BEGIN Information
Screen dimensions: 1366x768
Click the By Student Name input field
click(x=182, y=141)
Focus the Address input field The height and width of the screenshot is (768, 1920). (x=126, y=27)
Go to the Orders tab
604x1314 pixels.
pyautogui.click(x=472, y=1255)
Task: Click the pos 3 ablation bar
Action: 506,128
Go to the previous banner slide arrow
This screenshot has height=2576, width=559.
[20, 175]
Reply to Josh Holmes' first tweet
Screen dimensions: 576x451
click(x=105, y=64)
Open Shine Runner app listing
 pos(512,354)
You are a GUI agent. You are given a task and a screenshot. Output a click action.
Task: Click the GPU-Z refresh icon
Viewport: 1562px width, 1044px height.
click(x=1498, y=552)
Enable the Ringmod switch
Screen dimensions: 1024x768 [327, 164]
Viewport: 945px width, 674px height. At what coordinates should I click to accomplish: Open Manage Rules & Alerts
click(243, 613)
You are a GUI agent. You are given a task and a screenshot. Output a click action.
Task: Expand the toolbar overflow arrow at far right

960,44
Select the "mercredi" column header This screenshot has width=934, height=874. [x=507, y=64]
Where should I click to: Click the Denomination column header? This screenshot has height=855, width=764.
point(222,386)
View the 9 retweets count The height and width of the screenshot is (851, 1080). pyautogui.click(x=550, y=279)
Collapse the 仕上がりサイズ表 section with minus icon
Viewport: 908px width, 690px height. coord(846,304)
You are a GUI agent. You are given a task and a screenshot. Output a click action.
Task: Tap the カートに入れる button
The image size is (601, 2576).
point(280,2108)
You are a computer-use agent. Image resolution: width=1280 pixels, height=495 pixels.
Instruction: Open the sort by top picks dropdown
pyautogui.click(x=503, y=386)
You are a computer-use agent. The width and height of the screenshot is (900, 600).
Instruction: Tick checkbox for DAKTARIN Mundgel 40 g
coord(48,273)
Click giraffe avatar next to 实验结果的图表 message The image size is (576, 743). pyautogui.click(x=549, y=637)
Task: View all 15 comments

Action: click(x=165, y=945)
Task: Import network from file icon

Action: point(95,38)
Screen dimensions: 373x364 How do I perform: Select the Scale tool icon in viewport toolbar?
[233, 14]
END Information
| What this task involves |
From the line holding "The image size is (601, 2576)." to the final line of the data, repeat every line exactly. Leave out all the rest.

| Answer section |
The image size is (601, 2576).
point(280,2108)
You are a computer-use agent. Image resolution: width=1280 pixels, height=495 pixels.
Instruction: Open the sort by top picks dropdown
pyautogui.click(x=503, y=386)
You are a computer-use agent. The width and height of the screenshot is (900, 600).
Instruction: Tick checkbox for DAKTARIN Mundgel 40 g
coord(48,273)
Click giraffe avatar next to 实验结果的图表 message The image size is (576, 743). pyautogui.click(x=549, y=637)
Task: View all 15 comments

Action: click(x=165, y=945)
Task: Import network from file icon

Action: point(95,38)
Screen dimensions: 373x364 How do I perform: Select the Scale tool icon in viewport toolbar?
[233, 14]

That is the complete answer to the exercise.